From 9d3fe7c34b1aa283a26f801b3a915cb4c50f48f4 Mon Sep 17 00:00:00 2001
From: 04cb <0x04cb@gmail.com>
Date: Fri, 29 May 2026 09:55:06 +0800
Subject: [PATCH] fix(providers): surface clear arrearage warning on
 quota/billing errors (#3006)

---
 nanobot/agent/runner.py                       |  9 ++++++-
 nanobot/providers/base.py                     | 23 +++++++++++++++++
 tests/agent/test_runner_errors.py             | 25 +++++++++++++++++++
 .../providers/test_provider_error_metadata.py | 14 +++++++++++
 4 files changed, 70 insertions(+), 1 deletion(-)

diff --git a/nanobot/agent/runner.py b/nanobot/agent/runner.py
index cb70116b6..6b854a9a8 100644
--- a/nanobot/agent/runner.py
+++ b/nanobot/agent/runner.py
@@ -53,6 +53,10 @@ from nanobot.utils.runtime import (
 )
 
 _DEFAULT_ERROR_MESSAGE = "Sorry, I encountered an error calling the AI model."

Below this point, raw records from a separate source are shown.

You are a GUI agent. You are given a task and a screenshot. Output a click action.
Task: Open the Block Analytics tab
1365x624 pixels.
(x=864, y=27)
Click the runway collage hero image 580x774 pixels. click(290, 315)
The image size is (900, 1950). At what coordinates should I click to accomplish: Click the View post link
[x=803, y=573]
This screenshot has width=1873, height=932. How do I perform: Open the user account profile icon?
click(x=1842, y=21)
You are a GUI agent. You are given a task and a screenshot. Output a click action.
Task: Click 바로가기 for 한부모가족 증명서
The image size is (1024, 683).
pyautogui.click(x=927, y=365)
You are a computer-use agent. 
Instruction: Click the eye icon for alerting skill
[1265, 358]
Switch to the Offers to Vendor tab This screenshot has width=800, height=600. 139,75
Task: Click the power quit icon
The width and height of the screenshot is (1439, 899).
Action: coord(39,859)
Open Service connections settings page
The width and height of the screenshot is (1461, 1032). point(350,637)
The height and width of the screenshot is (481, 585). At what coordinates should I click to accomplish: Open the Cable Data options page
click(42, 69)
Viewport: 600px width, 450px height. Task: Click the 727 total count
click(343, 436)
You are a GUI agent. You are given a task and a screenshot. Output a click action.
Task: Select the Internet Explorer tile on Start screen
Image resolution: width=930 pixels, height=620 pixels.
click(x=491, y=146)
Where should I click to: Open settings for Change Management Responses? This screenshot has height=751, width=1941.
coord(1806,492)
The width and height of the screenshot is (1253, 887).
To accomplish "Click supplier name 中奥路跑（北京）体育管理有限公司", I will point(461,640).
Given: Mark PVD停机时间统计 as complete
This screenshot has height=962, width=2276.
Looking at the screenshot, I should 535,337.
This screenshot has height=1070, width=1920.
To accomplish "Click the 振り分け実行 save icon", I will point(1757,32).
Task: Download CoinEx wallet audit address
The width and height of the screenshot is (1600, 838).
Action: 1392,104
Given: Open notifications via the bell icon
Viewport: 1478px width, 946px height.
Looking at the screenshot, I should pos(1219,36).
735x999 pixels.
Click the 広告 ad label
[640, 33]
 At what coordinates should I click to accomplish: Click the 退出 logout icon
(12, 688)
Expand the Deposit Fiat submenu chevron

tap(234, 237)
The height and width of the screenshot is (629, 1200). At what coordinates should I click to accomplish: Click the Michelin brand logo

+_ARREARAGE_ERROR_MESSAGE = (
+    "The AI provider rejected the request because the API key is out of quota or the "
+    "account is in arrears. Please top up / check the billing status of your API key and try again."
+)
 _PERSISTED_MODEL_ERROR_PLACEHOLDER = "[Assistant reply unavailable due to model error.]"
 _MAX_EMPTY_RETRIES = 2
 _MAX_LENGTH_RECOVERIES = 3
@@ -504,7 +508,10 @@ class AgentRunner:
                 continue
 
             if response.finish_reason == "error":
-                final_content = clean or spec.error_message or _DEFAULT_ERROR_MESSAGE
+                if LLMProvider.is_arrearage_response(response):
+                    final_content = _ARREARAGE_ERROR_MESSAGE
+                else:
+                    final_content = clean or spec.error_message or _DEFAULT_ERROR_MESSAGE
                 stop_reason = "error"
                 error = final_content
                 self._append_model_error_placeholder(messages)
diff --git a/nanobot/providers/base.py b/nanobot/providers/base.py
index 8bac5d4ba..c36593cb2 100644
--- a/nanobot/providers/base.py
+++ b/nanobot/providers/base.py
@@ -315,6 +315,29 @@ class LLMProvider(ABC):
 
         return cls._is_transient_error(response.content)
 
+    @classmethod
+    def is_arrearage_response(cls, response: LLMResponse) -> bool:
+        """Detect API-key arrearage / quota / billing errors that won't clear on retry.
+
+        These surface as HTTP 402 or as billing semantic tokens (e.g.
+        ``insufficient_quota``, ``payment_required``); reuses the same token and
+        text markers the 429 retry policy treats as non-retryable.
+        """
+        if response.error_status_code is not None and int(response.error_status_code) == 402:
+            return True
+
+        type_token = cls._normalize_error_token(response.error_type)
+        code_token = cls._normalize_error_token(response.error_code)
+        if any(
+            token in cls._NON_RETRYABLE_429_ERROR_TOKENS
+            for token in (type_token, code_token)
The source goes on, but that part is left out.